Entries shown:
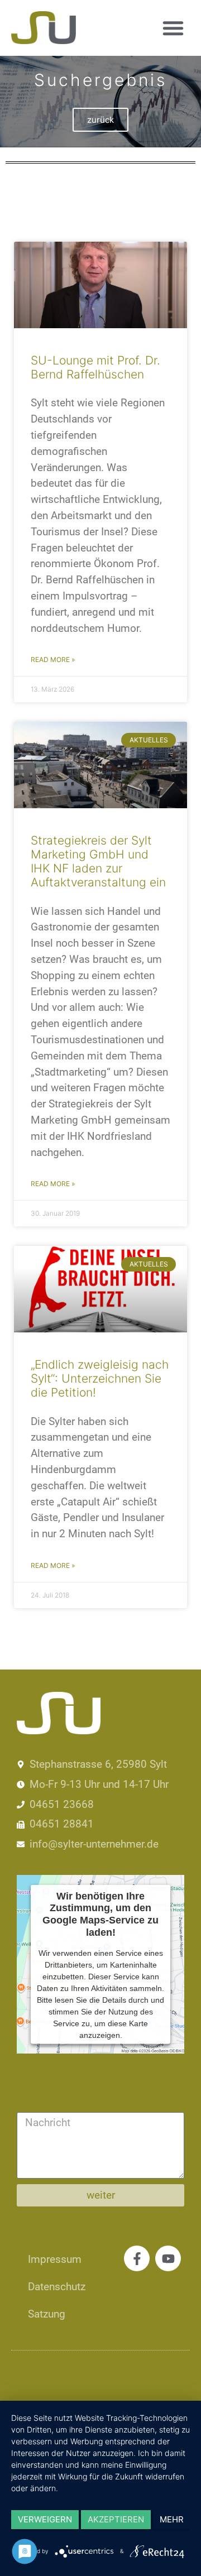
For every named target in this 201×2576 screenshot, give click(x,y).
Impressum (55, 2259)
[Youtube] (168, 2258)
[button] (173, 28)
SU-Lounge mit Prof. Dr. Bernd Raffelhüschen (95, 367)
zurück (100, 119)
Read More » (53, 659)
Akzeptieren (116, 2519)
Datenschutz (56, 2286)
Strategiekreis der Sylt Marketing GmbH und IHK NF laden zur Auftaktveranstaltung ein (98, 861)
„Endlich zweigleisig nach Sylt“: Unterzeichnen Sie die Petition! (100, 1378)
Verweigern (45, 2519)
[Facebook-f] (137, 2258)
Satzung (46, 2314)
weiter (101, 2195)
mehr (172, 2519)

--

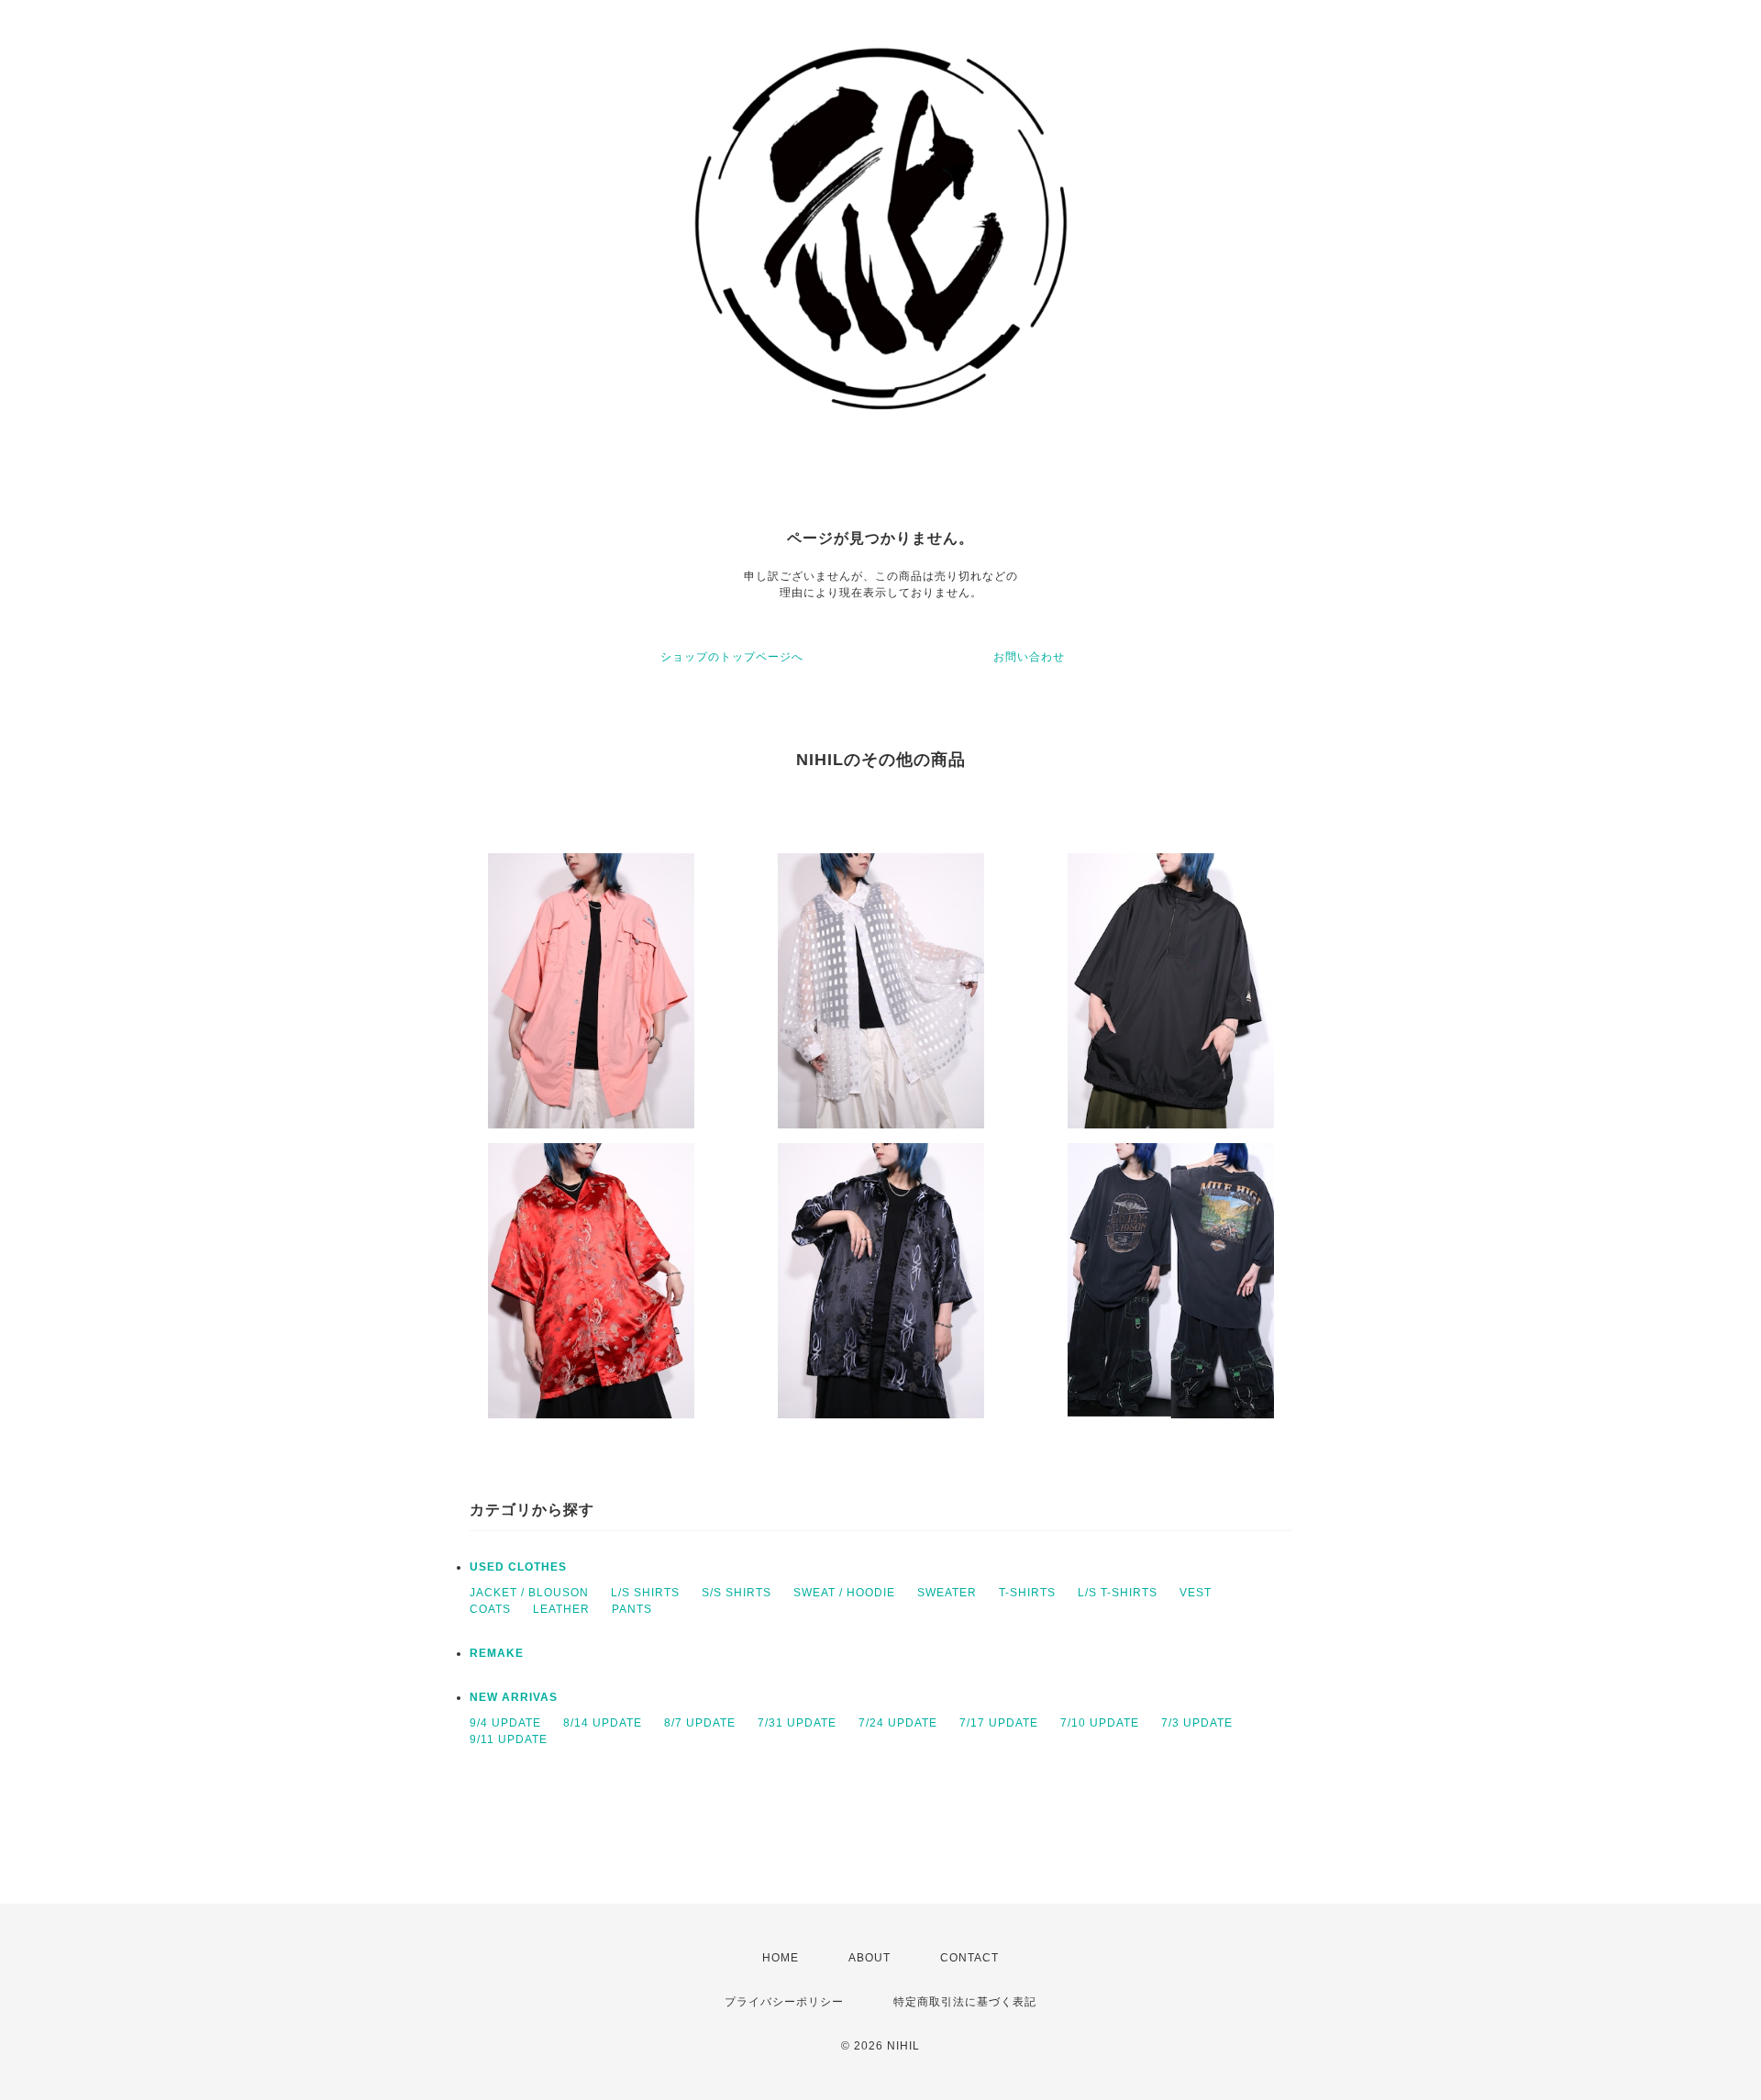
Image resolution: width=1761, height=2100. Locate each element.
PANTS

Problem to solve:
Output the lines above exactly, but only those between the line holding "Impressum (55, 2259)" and the line holding "mehr (172, 2519)", inclusive.

Response to the task:
Impressum (55, 2259)
[Youtube] (168, 2258)
[button] (173, 28)
SU-Lounge mit Prof. Dr. Bernd Raffelhüschen (95, 367)
zurück (100, 119)
Read More » (53, 659)
Akzeptieren (116, 2519)
Datenschutz (56, 2286)
Strategiekreis der Sylt Marketing GmbH und IHK NF laden zur Auftaktveranstaltung ein (98, 861)
„Endlich zweigleisig nach Sylt“: Unterzeichnen Sie die Petition! (100, 1378)
Verweigern (45, 2519)
[Facebook-f] (137, 2258)
Satzung (46, 2314)
weiter (101, 2195)
mehr (172, 2519)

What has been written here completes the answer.